CPT: Efficient Deep Neural Network Training via Cyclic Precision

Authors: Yonggan Fu, Han Guo, Meng Li, Xin Yang, Yining Ding, Vikas Chandra, Yingyan Lin

ICLR 2021 | Conference PDF | Archive PDF | Plain Text | LLM Run Details

Reproducibility Variable Result LLM Response
Research Type Experimental Extensive simulations and ablation studies on five datasets and eleven models demonstrate that CPT s effectiveness is consistent across various models/tasks (including classification and language modeling).
Researcher Affiliation Collaboration Yonggan Fu, Han Guo, Xin Yang, Yining Ding & Yingyan Lin Department of Electrical and Computer Engineering Rice University {yf22, hg31, xy33, yd31, yingyan.lin}@rice.edu Meng Li & Vikas Chandra Facebook Inc {meng.li, vchandra}@fb.com
Pseudocode No The paper provides mathematical formulas and descriptions of procedures, but it does not include a clearly labeled pseudocode block or algorithm.
Open Source Code Yes Our codes are available at: https://github.com/RICE-EIC/CPT.
Open Datasets Yes We consider eleven models... and five tasks (including CIFAR-10/100 (Krizhevsky et al., 2009), Image Net (Deng et al., 2009), Wiki Text-103 (Merity et al., 2016), and Penn Treebank (PTB) (Marcus et al., 1993)).
Dataset Splits Yes We follow the standard training setting in all the experiments.
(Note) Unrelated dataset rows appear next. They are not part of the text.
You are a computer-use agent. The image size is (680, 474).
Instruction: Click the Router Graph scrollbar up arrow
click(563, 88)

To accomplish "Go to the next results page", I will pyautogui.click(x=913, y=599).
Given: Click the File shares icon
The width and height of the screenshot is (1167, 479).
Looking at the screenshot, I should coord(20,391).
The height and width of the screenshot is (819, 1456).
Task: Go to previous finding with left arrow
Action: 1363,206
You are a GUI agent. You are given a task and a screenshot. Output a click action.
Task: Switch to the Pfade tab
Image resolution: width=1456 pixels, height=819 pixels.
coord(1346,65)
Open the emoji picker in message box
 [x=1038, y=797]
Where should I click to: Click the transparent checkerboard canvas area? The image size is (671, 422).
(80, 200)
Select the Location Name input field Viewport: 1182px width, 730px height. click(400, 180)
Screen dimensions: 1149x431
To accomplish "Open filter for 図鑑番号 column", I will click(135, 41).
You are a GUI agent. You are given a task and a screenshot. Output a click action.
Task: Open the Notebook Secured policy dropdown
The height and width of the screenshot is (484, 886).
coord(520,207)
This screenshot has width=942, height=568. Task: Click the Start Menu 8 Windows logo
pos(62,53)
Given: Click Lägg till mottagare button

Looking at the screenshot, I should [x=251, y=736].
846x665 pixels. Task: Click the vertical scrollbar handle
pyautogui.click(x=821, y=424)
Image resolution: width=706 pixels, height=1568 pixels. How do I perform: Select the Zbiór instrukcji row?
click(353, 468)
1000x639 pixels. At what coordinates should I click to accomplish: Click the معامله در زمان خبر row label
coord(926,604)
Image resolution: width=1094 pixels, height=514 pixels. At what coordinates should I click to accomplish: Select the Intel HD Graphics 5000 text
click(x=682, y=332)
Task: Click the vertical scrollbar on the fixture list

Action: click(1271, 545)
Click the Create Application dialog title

In particular, for classification tasks, we follow SOTA settings in (Wang et al., 2018b) for CIFAR-10/100 and (He et al., 2016) for Image Net experiments, respectively; and for language modeling tasks, we follow (Baevski & Auli, 2018) for Transformer on Wiki Text-103 and (Merity et al., 2017) for LSTM on PTB.
Hardware Specification Yes Specifically, we employ the Vivado HLx design flow to implement FPGA-based accelerators on a Xilinx development board called ZC706 (Xilinx).
Software Dependencies No The paper mentions using "Vivado HLx design flow" but does not provide a specific version number for this or any other software dependency.
Experiment Setup Yes In particular, for classification tasks, we follow SOTA settings in (Wang et al., 2018b) for CIFAR-10/100 and (He et al., 2016) for Image Net experiments, respectively; and for language modeling tasks, we follow (Baevski & Auli, 2018) for Transformer on Wiki Text-103 and (Merity et al., 2017) for LSTM on PTB. The lower precision bounds in all the experiments are set using the PRT in Sec.3.3 and the upper bound is the same as the precision of the corresponding static precision baselines. We only apply CPT to the weights and activations (together annotated as FW) and use static precision for the errors and gradients (together annotated as BW)... The total number of periodic precision cycles, i.e., N in Sec.3.3, for all the experiments is fixed to be 32.